Ravens Plan for the Future - Just Like Humans

Ravens Plan for the Future - Just Like Humans

"It's pretty wonderful in that it works, functionally at least, in a similar way in ravens as in apes, and you don't see it in many other animals", says Mathias Osvath, a cognitive zoologist at Lund University in Sweden.

First, ravens were trained to drop a simple tool, a stone, into a puzzle box through an opaque tube, causing the box to release a reward from an opening in the bottom. The strength of this study is that it involved activities, such as tool use and bartering, which don't take place in the wild, Osvath says. After all, compared to mammals, birds have small brains relative to their bodies, and bird brains lack a neocortex, which in mammals is thought to be the seat of higher-order thinking such as reasoning, problem-solving, language, and delaying gratification. When it comes to meal planning, corvids like the Western scrub-jay (Aphelocoma californica) can prepare breakfast for the following morning.

Until recently, planning for the future has generally been considered to be unique to humans.

To take a closer look, the team put the birds through a series of exercises that were originally carried out on great apes.

A third experiment tested "planning in a self-control context". One hour later, the ravens were given the stone, as well as several "distractors" such as a wooden wheel, a wooden ball, a metal pipe and a toy auto.

It's not like you could ask a raven to arrange your wedding: Ravens showed they could plan by setting aside a tool that they suspected would get them a tasty treat later. When the ravens were presented with the box 15 minutes later, they used the tool to open it, and with a success rate of 86 per cent.

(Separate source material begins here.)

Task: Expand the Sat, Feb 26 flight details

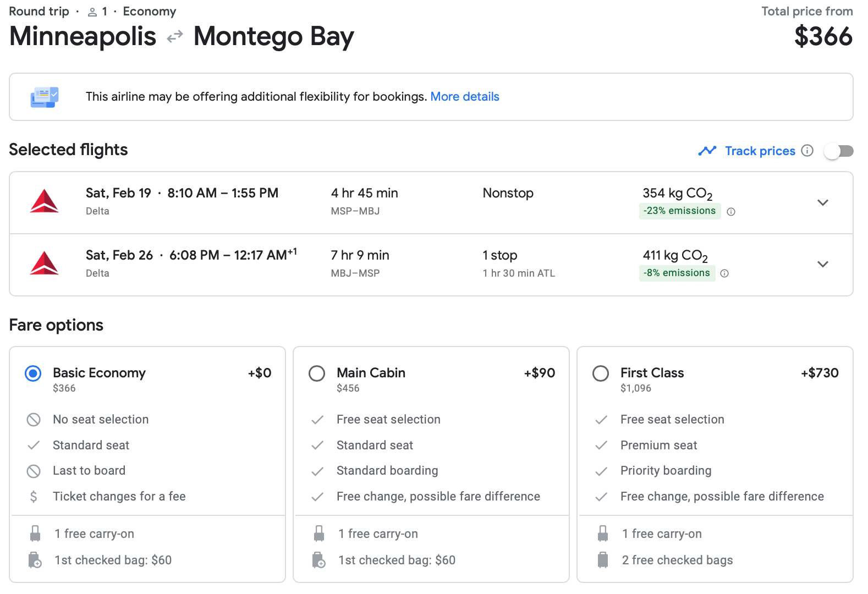Action: tap(822, 265)
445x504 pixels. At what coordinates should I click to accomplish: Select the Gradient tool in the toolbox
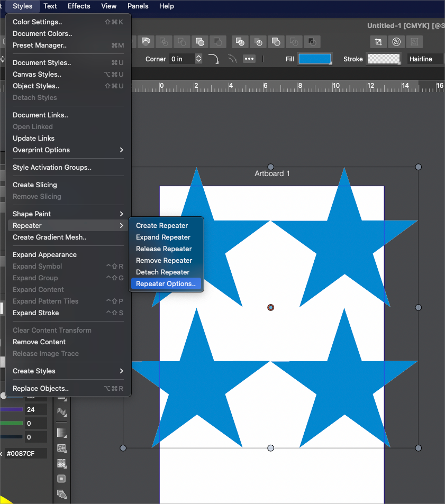[x=62, y=433]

The ravens were made to choose between useless trinkets, tools to retrieve a reward or a token that could be exchanged with a human for a reward, all at a later time and in another location. Similar results were achieved in the second experiment, in which the birds waited 17 hours for the box to reappear. Once again, the ravens smashed the tool selecting test with a score of 89 percent. The ravens demonstrated self-control on par with great apes by opting for the tool, which eventually earned them a better food reward than the immediate treat.

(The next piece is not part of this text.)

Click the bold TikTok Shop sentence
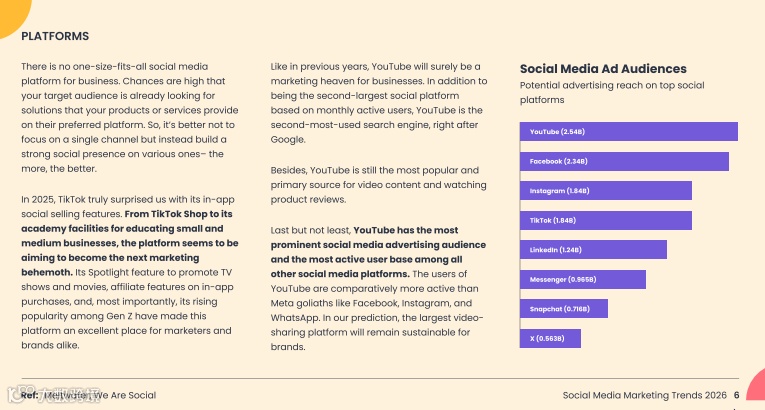 (x=130, y=243)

"To be able to solve tasks like these, one needs a collection of cognitive abilities working in concert, such as inhibitory skills and different forms of memory". What they did was to present the ravens with a tray that contained the stone or bottle cap, the distractors, and an immediate reward. The team also offered an instant reward in addition to the reward in the box.

In one experiment, the ravens were shown the box, but without any stones available. They also tested their self control - whether the ravens were willing to forgo an immediate reward for a bigger one in the future - over two different time periods. By the way, ravens are great imitators - they can even mimic the voice of a man.

Their findings, which were just published in Science show ravens outperformed chimpanzees, orangutans, bonobos, and even human children, on similar tests.